Griechenland will am Dienstag mit den Euro-Partnern auch über eine Umschuldung verhandeln. Auf diese in der Eurogruppe umstrittene Forderung verständigte sich Ministerpräsident Alexis Tsipras bei einem Treffen mit der Opposition in Athen.

Griechische Banken noch zwei Tage geschlossen

Die griechischen Banken bleiben angesichts der schweren Finanzkrise noch mindestens zwei weitere Tage geschlossen. Die seit gut einer Woche geltende Regelung wurde bis Mittwochabend verlängert. Damit dürfen die Griechen weiterhin maximal 60 Euro am Tag an Bankomaten von ihren Konten abheben.

Überweisungen ins Ausland sind nur nach einer Genehmigung der Zentralbank möglich. Pensionisten, die keine Bankomatkarten haben, können in der Woche höchstens 120 Euro abheben. Ausländische Touristen sind von den Einschränkungen nicht betroffen.

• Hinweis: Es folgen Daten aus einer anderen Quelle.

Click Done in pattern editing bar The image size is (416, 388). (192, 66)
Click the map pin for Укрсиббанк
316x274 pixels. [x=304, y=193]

Die griechischen Banken können Auszahlungen nur vornehmen, da sie Notkredite von der EZB erhalten. Diese teilte am Montag in Frankfurt mit, dass die Notkredite auf dem aktuellen Stand von knapp 90 Milliarden Euro gehalten werden. Die EZB passte zudem die Abschläge auf die von Athener Banken eingereichten Sicherheiten an. Kreisen zufolge liegen diese nun bei 45 Prozent.

Die EZB habe einen Antrag Athens abgelehnt, die Kredite um drei Milliarden Euro aufzustocken, meldete die Nachrichtenagentur Bloomberg. Die Zeitung "Die Welt" nannte sogar einen Betrag von sechs Milliarden Euro. Die Entscheidung zur Beibehaltung der Kredite war von den meisten Experten erwartet worden. Auch nach der Verlängerung droht den griechischen Banken in den nächsten Tagen das Geld auszugehen.